Why establish concept to concept relationships?
If principles are understood then the meaning of Quality will follow.
Stephen Covey enlightens in his book, Principle Centered Leadership: “principles are not practices.” He went on to say: “practices are specific activities or actions that work in one circumstance but not necessarily in another. Principles empower everyone who understand those principles to act without constant monitoring, evaluating, correcting and controlling.

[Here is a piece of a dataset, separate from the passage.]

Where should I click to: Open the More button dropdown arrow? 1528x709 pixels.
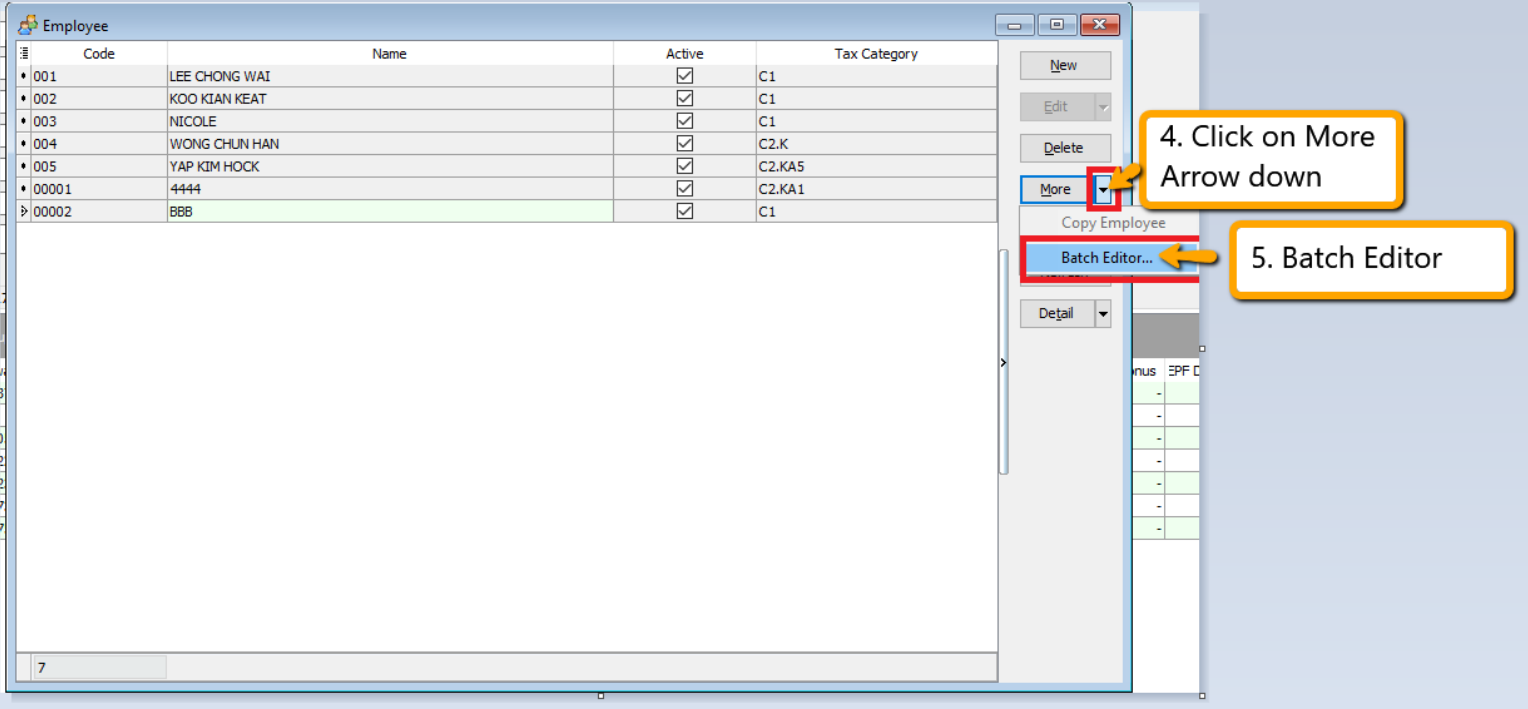click(1104, 189)
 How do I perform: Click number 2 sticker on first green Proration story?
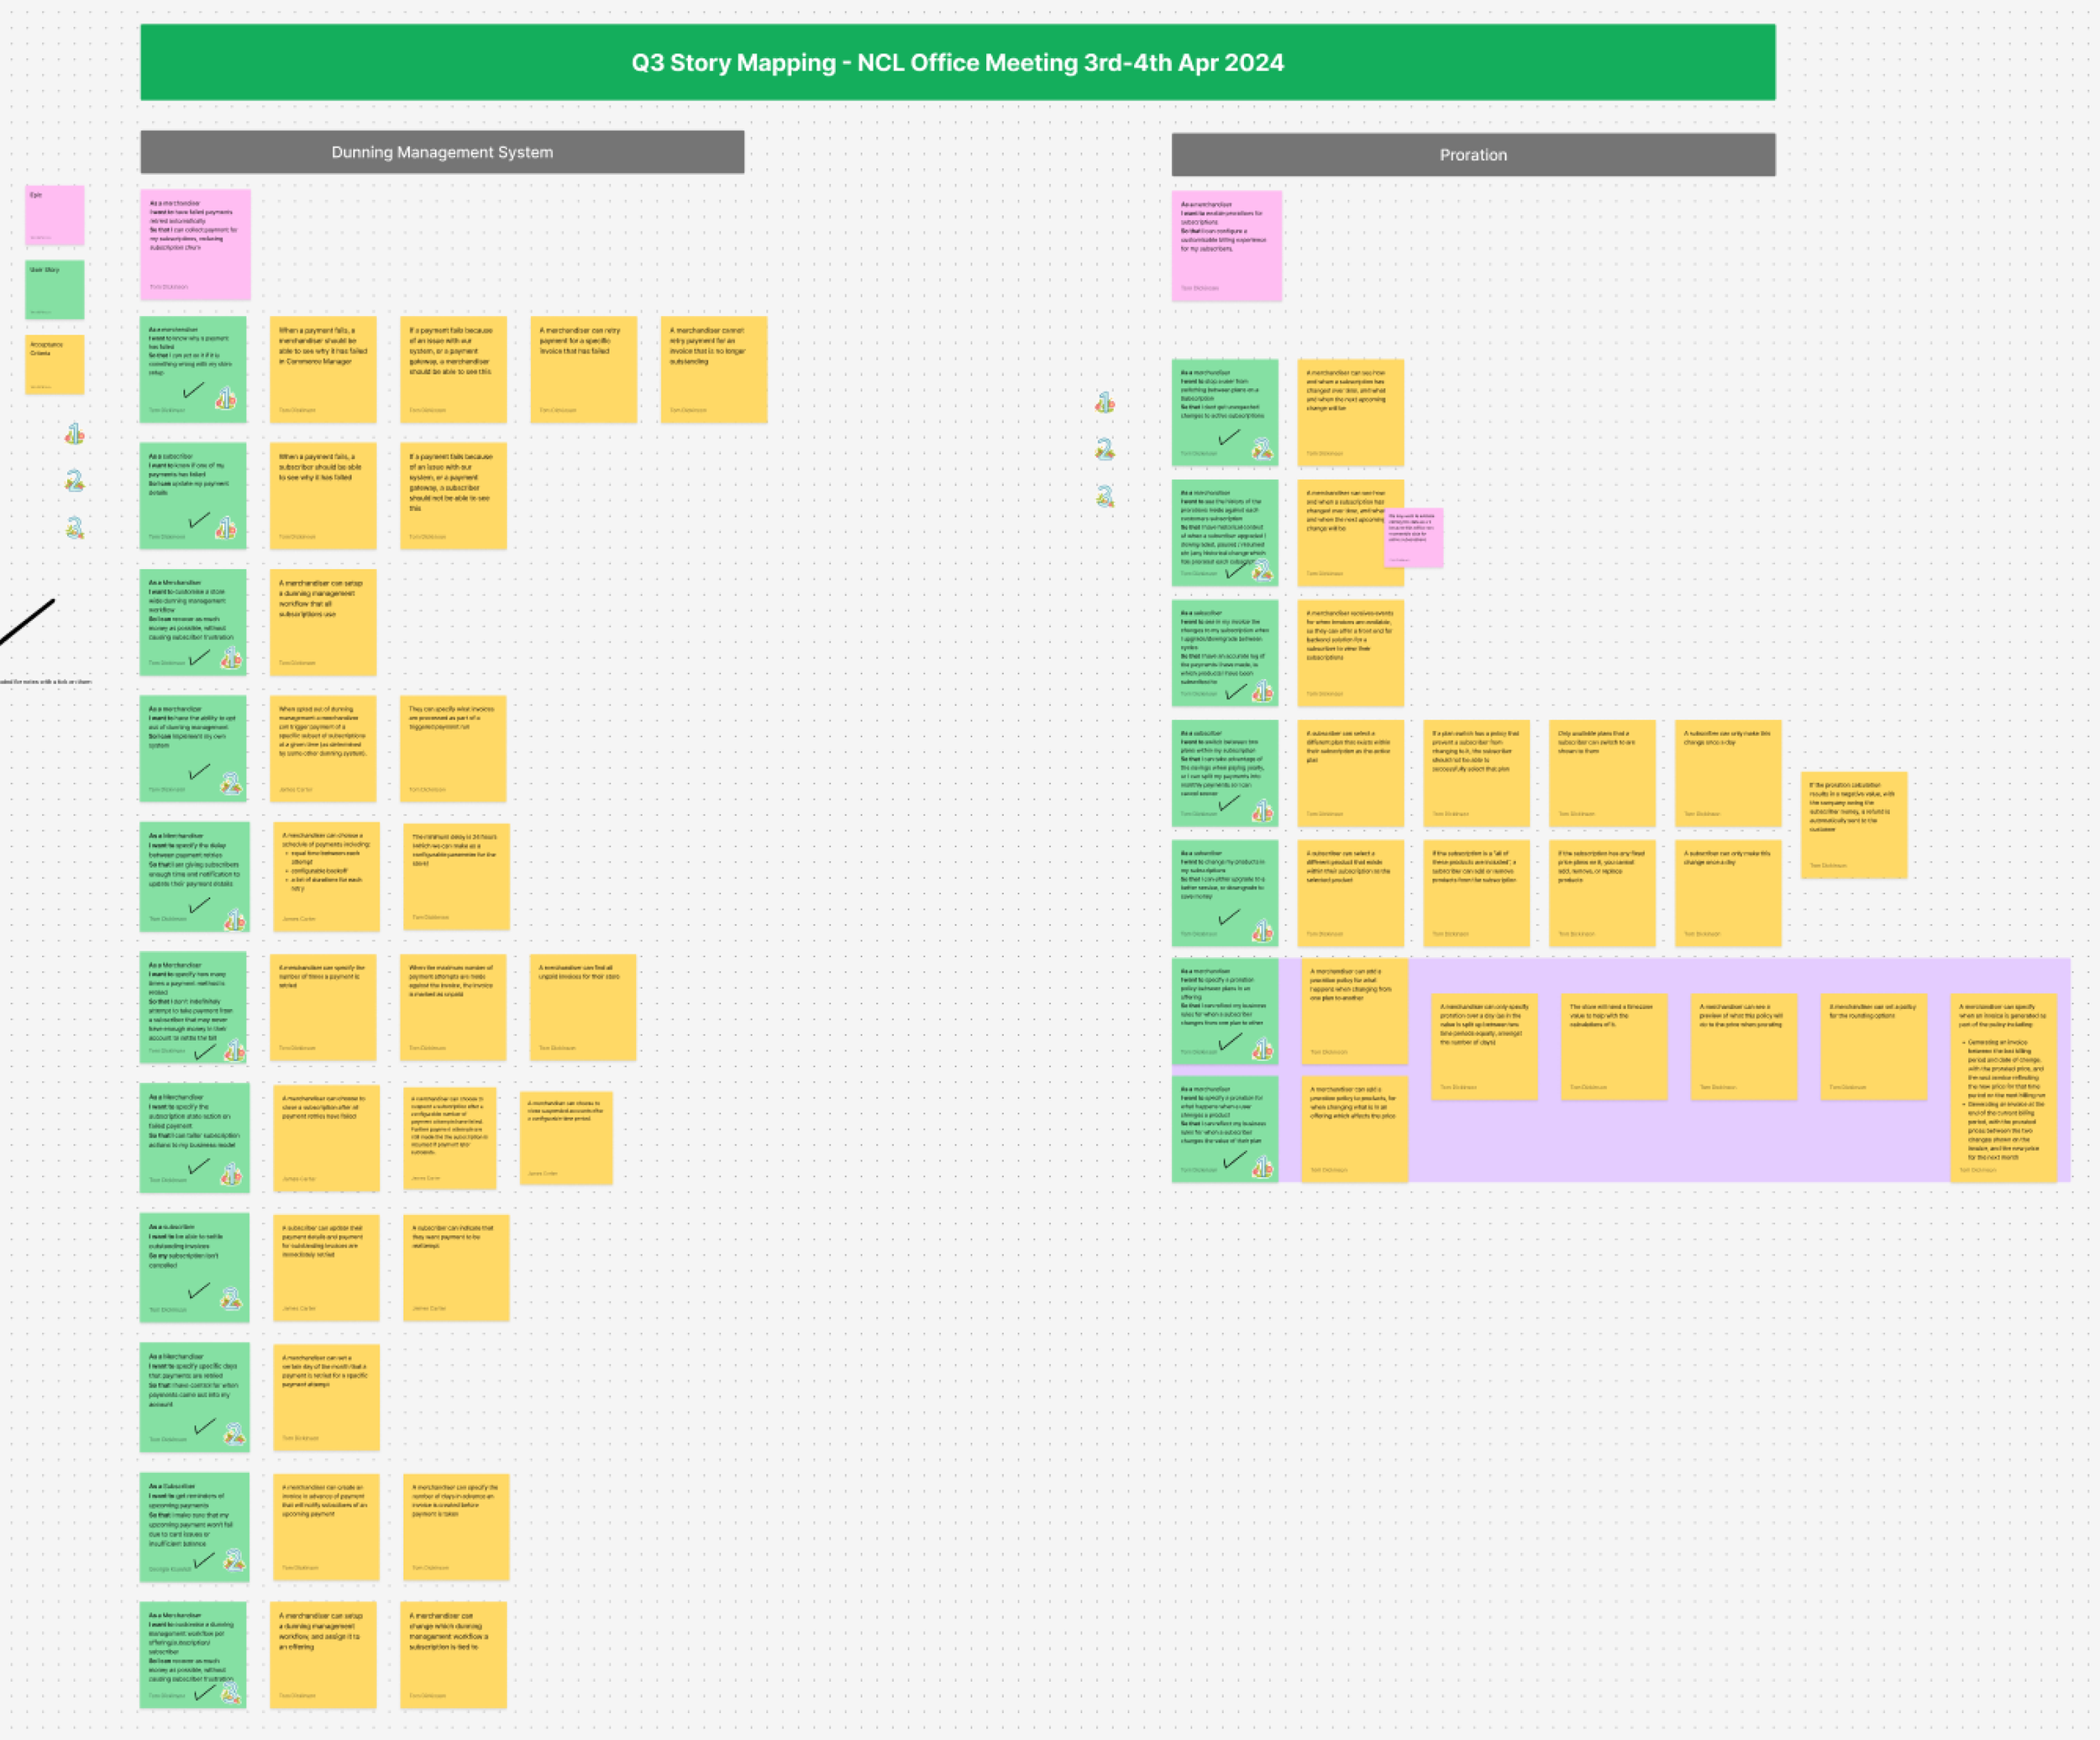coord(1262,449)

Principles have universal application and when they are internalized into habits they guide people in the creation of practices that payoff with more creativity, expertise, and shared responsibility at all levels of an organization.” Covey gives us an account of what principles are like, how they are used, and how they apply.
- Correct principles are like compasses: they are always pointing the way and if we know how to read them, we won’t get lost, confused, or fooled by conflicting voices and values.
- Principles are self evident, self validating natural laws, they don’t change or shift, and they provide “true north” direction to our lives when navigating the streams of our environments.
- Principles apply at all times in all places and they surface in the form of values, ideas, norms, and teachings that uplift, ennoble, fulfill, empower, and inspire people.
- Principles, unlike values, are objective and external. They operate in obedience to natural laws, regardless of conditions.
When we identify what we think is a principle and then ask: Is it like a compass? , Is it self-evident? , Does it apply at all times in all places? , Is it objective and external? , we may be locked into the realm of subjectivity, but they still apply. There may be a few more important questions.
- How would we identify and extract principles from a book or white paper?
- What are the essential elements or characteristics of a principle?
- What’s the difference in a principle and a practice or just a statement?
- Are principles action-oriented?
- Do all principles always contain at least one concept?
- Can a principle be used as a tool; can it be put to work?
- How would we write one?
To help answer some of the above questions let’s take look at the 80/20 or Pareto Principle. According to Richard Koch, author of the 80/20 Principle: The secret to achieving more with less: The 80/20 Principle asserts that a minority of causes, inputs, or effort (20%) usually lead to a majority (80%) of the results, outputs or rewards. In this particular case, we don’t need to extract the principle because the entire book is about the key principle. Koch clearly identifies the principle for us.